R6 Class for Storing / Accessing & Sampling Longitudinal Data
A longdata
object allows for efficient storage and recall of longitudinal datasets for use in bootstrap sampling. The object works by de-constructing the data into lists based upon subject id thus enabling efficient lookup.
The object also handles multiple other operations specific to rbmi
such as defining whether an outcome value is MAR / Missing or not as well as tracking which imputation strategy is assigned to each subject.

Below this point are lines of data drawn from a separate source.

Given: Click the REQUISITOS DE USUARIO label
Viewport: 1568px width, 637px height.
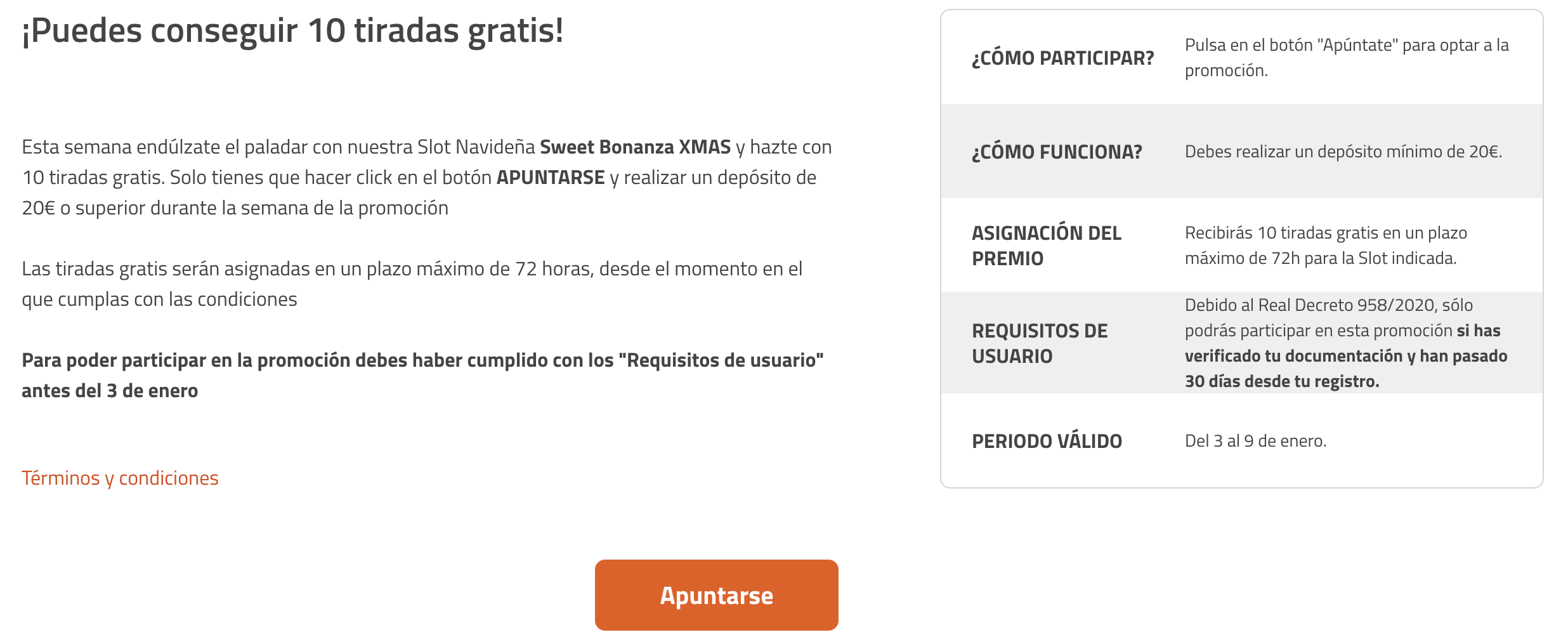Looking at the screenshot, I should pos(1040,343).
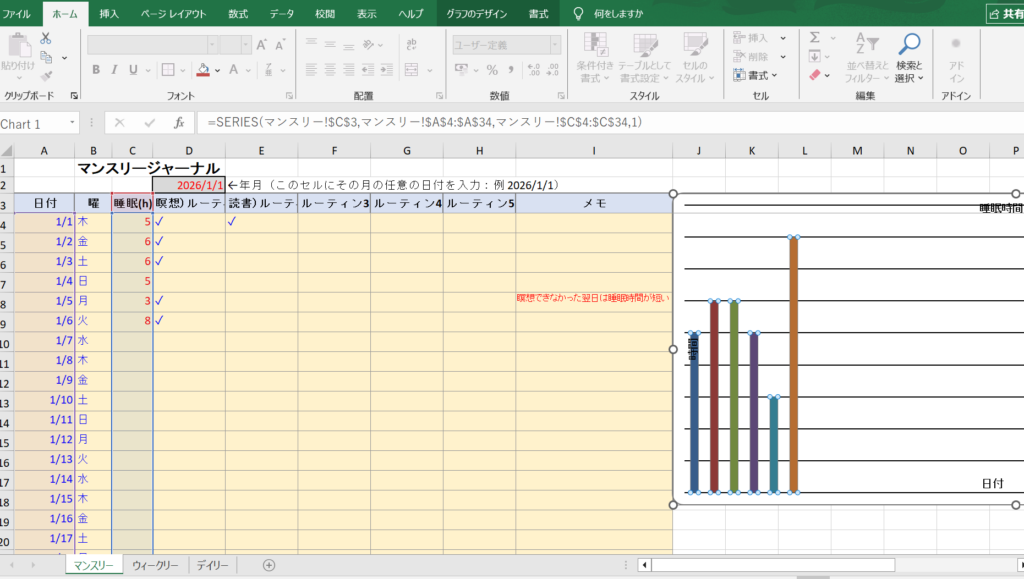Viewport: 1024px width, 579px height.
Task: Click the checkmark cell in row 1/1 column E
Action: pyautogui.click(x=232, y=222)
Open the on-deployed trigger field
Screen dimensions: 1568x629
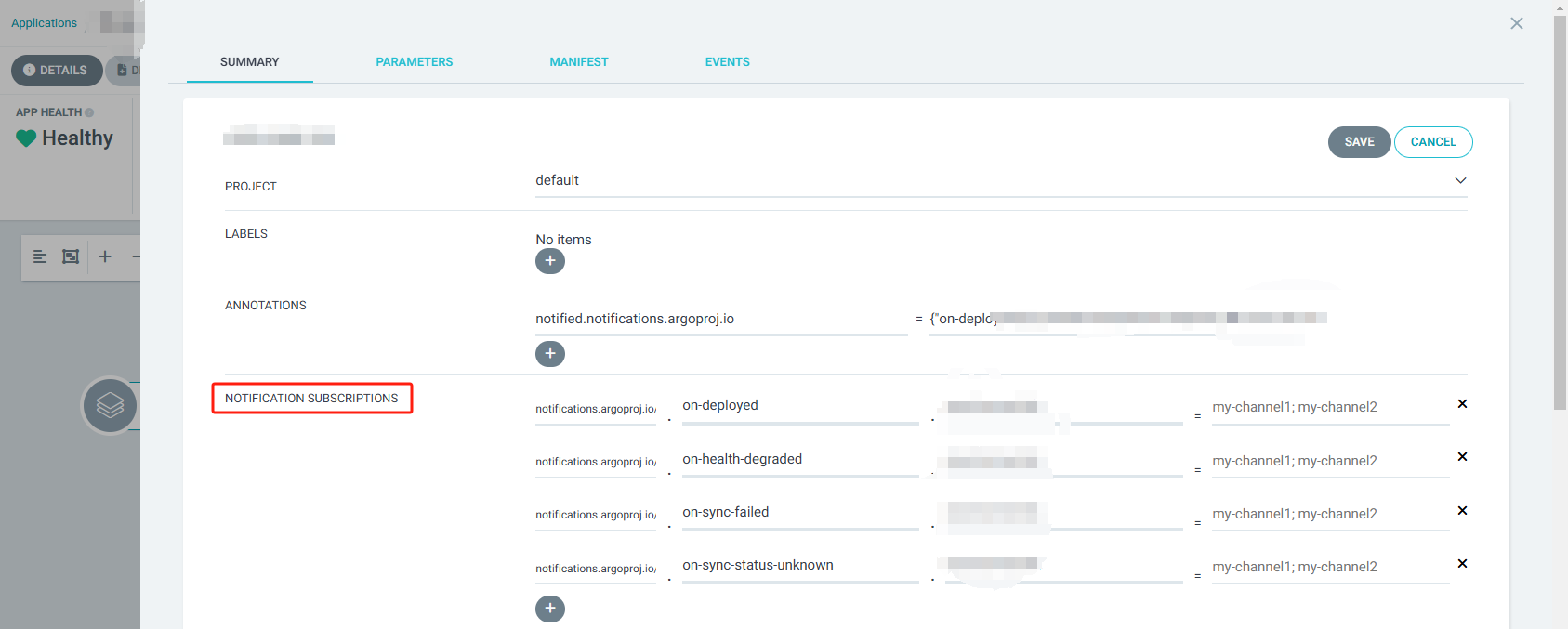point(799,406)
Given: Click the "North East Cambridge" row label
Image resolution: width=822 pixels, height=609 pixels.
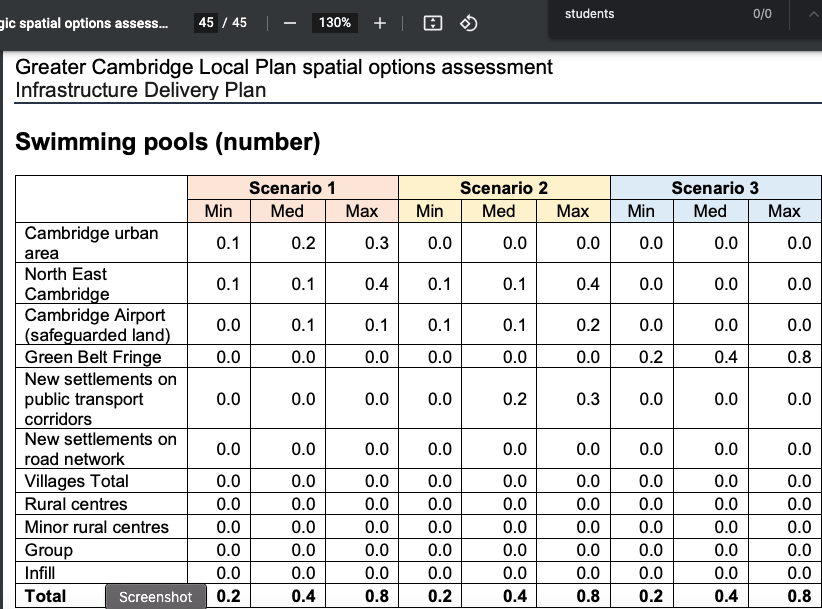Looking at the screenshot, I should point(67,284).
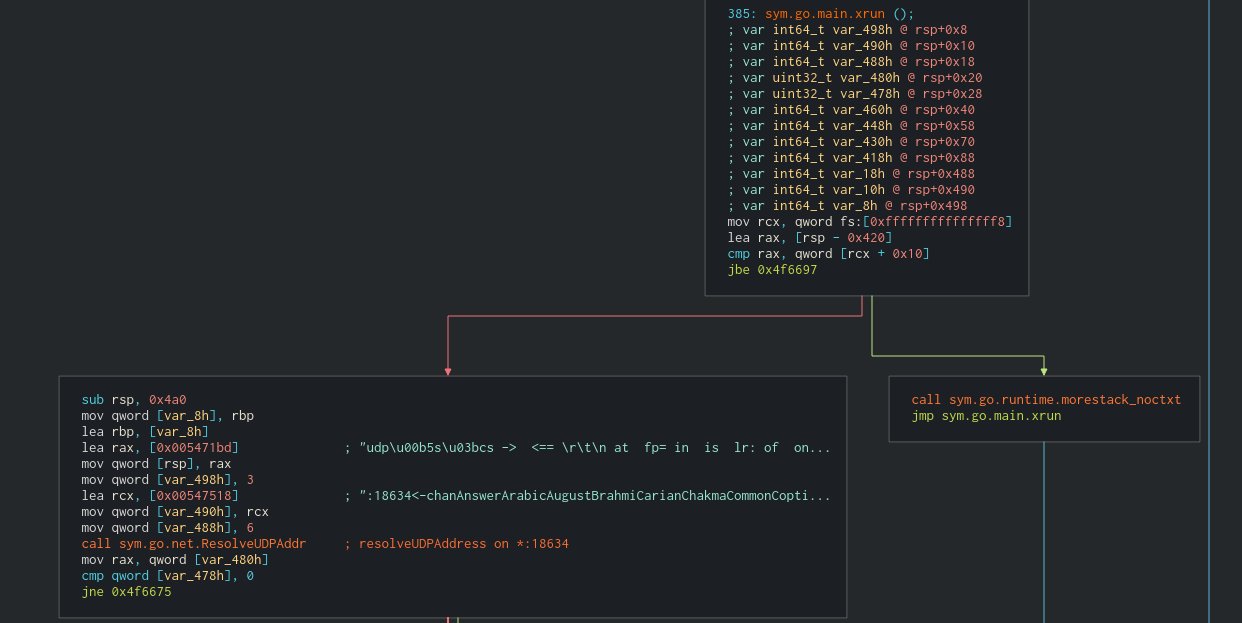
Task: Select the jne 0x4f6675 instruction
Action: pos(126,592)
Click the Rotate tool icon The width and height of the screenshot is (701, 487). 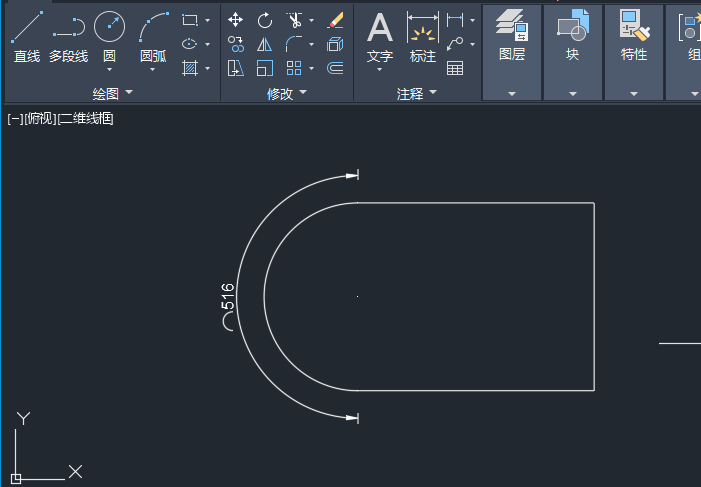(x=265, y=20)
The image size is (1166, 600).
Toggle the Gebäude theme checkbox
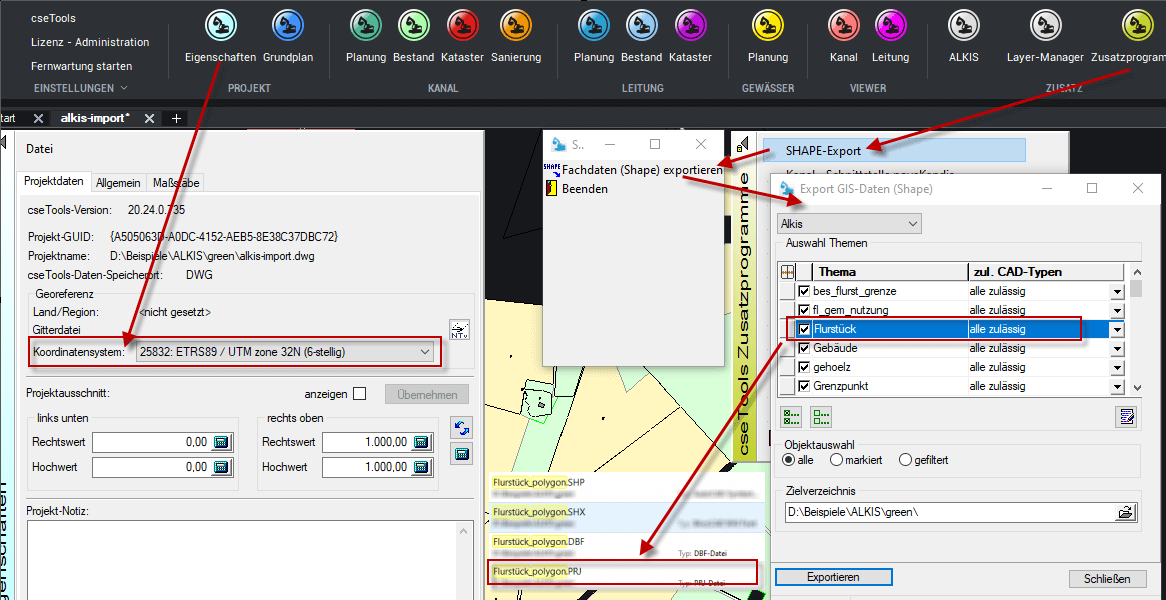(804, 348)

It is recognised that this objects functionality is fairly overloaded and is hoped that this can be split out into more area specific objects / functions in the future. Further additions of functionality to this object should be avoided if possible.
data
: The original dataset passed to the constructor (sorted by id and visit)
vars
: The vars object (list of key variables) passed to the constructor
visits
: A character vector containing the distinct visit levels
ids
: A character vector containing the unique ids of each subject in self$data
formula
: A formula expressing how the design matrix for the data should be constructed
strata
: A numeric vector indicating which strata each corresponding value of self$ids
belongs to. If no stratification variable is defined this will default to 1 for all subjects (i.e. same group). This field is only used as part of the self$sample_ids()
function to enable stratified bootstrap sampling
ice_visit_index
: A list indexed by subject storing the index number of the first visit affected by the ICE. If there is no ICE then it is set equal to the number of visits plus 1.
values
: A list indexed by subject storing a numeric vector of the original (unimputed) outcome values
group
: A list indexed by subject storing a single character indicating which imputation group the subject belongs to as defined by self$data[id, self$ivars$group]
It is used to determine what reference group should be used when imputing the subjects data.
is_mar
: A list indexed by subject storing logical values indicating if the subjects outcome values are MAR or not. This list is defaulted to TRUE for all subjects & outcomes and is then modified by calls to self$set_strategies()
. Note that this does not indicate which values are missing, this variable is True for outcome values that either occurred before the ICE visit or are post the ICE visit and have an imputation strategy of MAR
strategies
: A list indexed by subject storing a single character value indicating the imputation strategy assigned to that subject. This list is defaulted to "MAR" for all subjects and is then modified by calls to either self$set_strategies()
or self$update_strategies()
strategy_lock
: A list indexed by subject storing a single logical value indicating whether a patients imputation strategy is locked or not. If a strategy is locked it means that it can't change from MAR to non-MAR. Strategies can be changed from non-MAR to MAR though this will trigger a warning. Strategies are locked if the patient is assigned a MAR strategy and has non-missing after their ICE date. This list is populated by a call to self$set_strategies()
.
indexes
: A list indexed by subject storing a numeric vector of indexes which specify which rows in the original dataset belong to this subject i.e. to recover the full data for subject "pt3" you can use self$data[self$indexes[["pt3"]],]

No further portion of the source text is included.